Эта концепция в несколько модифицированной форме существует и по сей день. Правда, сейчас уже ясно, что сновидения возникают не в центре БС. Важнейшие центры сновидения находятся в лобных долях мозга, говорит лондонский нейрофизиолог Марк Солмс: «Сновидения и БС управляются разными мозговыми механизмами». Система сновиде­ний, как и системы сна и бодрствования, представляет собой, вероятно, сеть из нескольких нейронных скоплений, доходящую до промежуточ­ного мозга. Она активизируется всякий раз, когда спящий мозг берется за свою работу, порождая медленные волны, сонные веретена или бес­покойное возбуждение БС.

Солмс приводит в поддержку своей теории тот факт, что мы видим сны также в глубоком и легком сне. Он перечисляет другие доказатель­ства: во-первых, люди продолжают видеть сны и в тех случаях, когда центр БС у них разрушен. Во-вторых, встречаются случаи, когда эпи­зоды БС наличествуют с нормальной частотой, а сновидений практически нет — из-за повреждения лобных долей большого мозга, где, по предположению Солмса, расположены центры сновидений. В-третьих, сны можно вызывать искусственно, стимулируя определенные участки в передней части мозга.

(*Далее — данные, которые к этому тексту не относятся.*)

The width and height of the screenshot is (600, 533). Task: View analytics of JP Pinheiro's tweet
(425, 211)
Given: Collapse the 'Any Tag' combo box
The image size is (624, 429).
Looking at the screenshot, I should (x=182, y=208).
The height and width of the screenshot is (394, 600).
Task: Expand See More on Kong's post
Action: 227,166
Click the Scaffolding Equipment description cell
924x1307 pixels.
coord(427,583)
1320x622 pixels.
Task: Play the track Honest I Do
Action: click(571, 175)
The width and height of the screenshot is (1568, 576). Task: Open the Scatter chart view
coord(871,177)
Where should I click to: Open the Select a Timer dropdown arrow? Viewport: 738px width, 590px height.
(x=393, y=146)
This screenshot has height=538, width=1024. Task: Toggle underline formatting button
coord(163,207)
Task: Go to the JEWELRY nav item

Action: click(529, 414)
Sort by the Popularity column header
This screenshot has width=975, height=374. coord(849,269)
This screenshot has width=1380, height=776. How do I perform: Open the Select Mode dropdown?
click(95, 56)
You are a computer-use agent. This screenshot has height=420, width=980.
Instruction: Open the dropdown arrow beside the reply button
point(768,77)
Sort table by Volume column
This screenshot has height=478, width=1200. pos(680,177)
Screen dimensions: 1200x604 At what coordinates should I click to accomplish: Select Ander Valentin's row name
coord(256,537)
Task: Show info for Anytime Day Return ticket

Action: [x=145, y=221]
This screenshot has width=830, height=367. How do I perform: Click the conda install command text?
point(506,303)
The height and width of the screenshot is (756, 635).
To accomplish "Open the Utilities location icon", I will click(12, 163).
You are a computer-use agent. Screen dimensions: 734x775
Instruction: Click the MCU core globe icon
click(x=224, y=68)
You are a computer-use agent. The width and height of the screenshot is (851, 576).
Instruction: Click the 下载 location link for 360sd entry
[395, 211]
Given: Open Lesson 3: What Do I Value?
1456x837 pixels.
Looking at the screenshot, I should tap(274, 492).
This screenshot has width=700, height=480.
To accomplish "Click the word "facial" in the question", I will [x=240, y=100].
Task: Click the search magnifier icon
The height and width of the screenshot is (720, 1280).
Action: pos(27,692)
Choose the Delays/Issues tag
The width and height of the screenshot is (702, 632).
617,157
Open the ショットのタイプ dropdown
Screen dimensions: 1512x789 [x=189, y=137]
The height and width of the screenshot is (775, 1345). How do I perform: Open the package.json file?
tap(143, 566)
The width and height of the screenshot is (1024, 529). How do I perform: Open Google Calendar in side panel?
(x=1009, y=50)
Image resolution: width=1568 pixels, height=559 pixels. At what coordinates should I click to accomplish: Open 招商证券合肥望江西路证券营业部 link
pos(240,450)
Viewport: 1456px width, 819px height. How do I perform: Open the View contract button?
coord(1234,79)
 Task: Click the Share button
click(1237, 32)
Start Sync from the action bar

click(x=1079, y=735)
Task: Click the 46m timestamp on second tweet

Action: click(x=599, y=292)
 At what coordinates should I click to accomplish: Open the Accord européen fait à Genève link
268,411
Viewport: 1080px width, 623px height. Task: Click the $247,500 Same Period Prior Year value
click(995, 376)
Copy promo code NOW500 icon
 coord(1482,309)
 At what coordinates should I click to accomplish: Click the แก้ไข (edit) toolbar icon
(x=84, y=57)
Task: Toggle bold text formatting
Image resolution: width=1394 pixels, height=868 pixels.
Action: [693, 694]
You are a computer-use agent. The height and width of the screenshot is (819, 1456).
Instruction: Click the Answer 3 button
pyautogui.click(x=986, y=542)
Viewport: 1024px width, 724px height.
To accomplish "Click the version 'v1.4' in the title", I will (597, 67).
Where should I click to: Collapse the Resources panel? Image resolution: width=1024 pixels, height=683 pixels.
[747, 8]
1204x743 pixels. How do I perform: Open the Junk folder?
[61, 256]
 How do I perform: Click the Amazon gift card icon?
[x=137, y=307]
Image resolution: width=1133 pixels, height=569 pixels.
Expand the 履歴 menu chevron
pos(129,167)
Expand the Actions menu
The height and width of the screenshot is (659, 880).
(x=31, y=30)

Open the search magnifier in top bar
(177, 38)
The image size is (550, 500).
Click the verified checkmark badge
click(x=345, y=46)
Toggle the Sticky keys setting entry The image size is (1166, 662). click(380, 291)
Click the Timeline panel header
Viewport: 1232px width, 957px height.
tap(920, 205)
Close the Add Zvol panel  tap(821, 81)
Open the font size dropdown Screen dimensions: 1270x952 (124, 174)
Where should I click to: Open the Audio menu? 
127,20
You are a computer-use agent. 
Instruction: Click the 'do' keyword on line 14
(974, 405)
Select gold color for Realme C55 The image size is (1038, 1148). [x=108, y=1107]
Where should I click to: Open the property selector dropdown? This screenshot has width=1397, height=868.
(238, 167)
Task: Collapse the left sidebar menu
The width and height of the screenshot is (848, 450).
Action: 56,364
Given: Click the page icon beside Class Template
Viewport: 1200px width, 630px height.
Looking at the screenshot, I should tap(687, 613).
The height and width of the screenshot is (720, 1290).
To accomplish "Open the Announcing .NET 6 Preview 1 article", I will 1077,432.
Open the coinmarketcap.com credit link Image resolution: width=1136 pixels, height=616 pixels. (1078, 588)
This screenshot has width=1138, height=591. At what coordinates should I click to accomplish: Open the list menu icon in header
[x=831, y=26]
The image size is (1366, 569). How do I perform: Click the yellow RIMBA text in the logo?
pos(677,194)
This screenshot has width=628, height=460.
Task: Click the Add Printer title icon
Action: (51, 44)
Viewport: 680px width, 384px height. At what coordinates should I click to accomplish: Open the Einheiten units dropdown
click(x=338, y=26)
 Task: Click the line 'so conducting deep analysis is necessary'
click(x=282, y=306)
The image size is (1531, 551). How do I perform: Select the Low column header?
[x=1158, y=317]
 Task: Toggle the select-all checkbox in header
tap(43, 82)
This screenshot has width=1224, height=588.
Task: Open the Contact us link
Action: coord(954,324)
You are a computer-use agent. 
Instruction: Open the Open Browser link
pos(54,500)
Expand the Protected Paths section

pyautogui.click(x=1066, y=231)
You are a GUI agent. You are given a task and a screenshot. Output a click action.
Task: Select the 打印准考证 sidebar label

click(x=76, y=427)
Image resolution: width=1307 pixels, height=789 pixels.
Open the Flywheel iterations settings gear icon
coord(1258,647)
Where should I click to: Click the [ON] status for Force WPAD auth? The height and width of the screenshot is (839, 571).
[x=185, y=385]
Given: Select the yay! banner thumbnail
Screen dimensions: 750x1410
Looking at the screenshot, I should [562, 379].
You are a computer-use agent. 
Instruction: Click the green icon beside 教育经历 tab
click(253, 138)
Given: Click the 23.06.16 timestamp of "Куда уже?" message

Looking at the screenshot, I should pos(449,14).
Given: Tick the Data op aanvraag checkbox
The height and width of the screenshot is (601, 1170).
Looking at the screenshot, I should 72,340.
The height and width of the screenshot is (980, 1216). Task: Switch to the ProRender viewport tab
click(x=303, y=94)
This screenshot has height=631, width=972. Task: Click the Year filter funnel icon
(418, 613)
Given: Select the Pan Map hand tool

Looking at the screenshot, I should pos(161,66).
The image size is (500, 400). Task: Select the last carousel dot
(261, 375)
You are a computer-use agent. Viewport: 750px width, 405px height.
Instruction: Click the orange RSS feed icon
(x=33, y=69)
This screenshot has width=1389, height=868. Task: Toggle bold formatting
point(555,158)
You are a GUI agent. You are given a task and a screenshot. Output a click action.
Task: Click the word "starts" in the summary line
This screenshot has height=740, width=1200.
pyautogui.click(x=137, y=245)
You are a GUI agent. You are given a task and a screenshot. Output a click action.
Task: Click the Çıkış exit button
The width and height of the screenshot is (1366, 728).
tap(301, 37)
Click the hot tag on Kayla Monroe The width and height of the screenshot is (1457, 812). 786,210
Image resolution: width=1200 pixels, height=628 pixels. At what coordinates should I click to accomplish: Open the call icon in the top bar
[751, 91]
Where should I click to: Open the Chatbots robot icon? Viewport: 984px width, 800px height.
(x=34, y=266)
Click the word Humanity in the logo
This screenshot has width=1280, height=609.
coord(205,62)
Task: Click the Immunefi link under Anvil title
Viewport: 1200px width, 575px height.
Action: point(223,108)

Вероятно, центр сновидений в лобных долях больших полушарий активизируется всякий раз, когда мозг во сне приступает к консолида­ции памяти. Однако после пробуждения эти процессы для нас закрыты, говорит нейрофизиолог Ян Борн: «Поскольку реактивация нервных кле­ток проходит ниже порога нашего сознания, сновидения — не точные копии прошлого, а то, что мы задним числом, проснувшись, связываем с данными моделями возбуждения». «Кроме того, мозг спящего в про­цессе консолидации памяти может полностью вырывать полученные во время бодрствования впечатления из контекста и обрабатывать их фрагментарно», — говорит Борн. Это объясняет нередко характерную для снов путаницу, а также тот факт, что время, как правило, не играет в снах никакой роли: «Когда мы вспоминаем сон, мы встраиваем в него и временное измерение. Из-за этого иногда кажется, что события во сне развиваются в обратном порядке, а иногда сновидения прокручиваются с невероятной быстротой».

Какова биологическая целесообразность этого «сонного сознания», порождаемого центром сновидений, пока совершенно непонятно. «Ночные видения — одна из необъяснимых загадок человеческого су­ществования», — говорит канадский исследователь из Монреаля Тор Нильсен. Один из интереснейших актуальных вопросов современной сомнологии — почему в ходе эволюции в мозге выработались специ­альные центры, позволяющие нам, когда мы проснулись, в какой-то степени подглядеть за работой спящего мозга — то есть видеть сны. Никто не знает, почему мозг не выполняет эту работу просто так — без системы контроля через сновидения.

Все люди видят сны — за редким исключением

В 1997 г. в неврологическое отделение Цюрихской университетской клиники была доставлена 74-летняя пациентка с симптомами инсуль­та. На третью ночь после инсульта женщине приснился странный сон, впоследствии опубликованный в описании этого случая заведующим отделением Клаудио Басетти и его коллегой Маттиасом Бишофом:

«Незнакомый человек показывает мне огромный кусок ваты, на котором нарисовано множество человечков в пестрой одежде. Фигурки, похожие на карликов, изображены в разных позах: одни лежат, другие сидят или стоят. Позже тот же человек показывает мне второй кусок ваты, еще больше пер­вого, с сотнями таких фигурок. Я пытаюсь отыскать среди них тех человеч­ков, которых видела в первый раз, но ничего не получается, и я сдаюсь».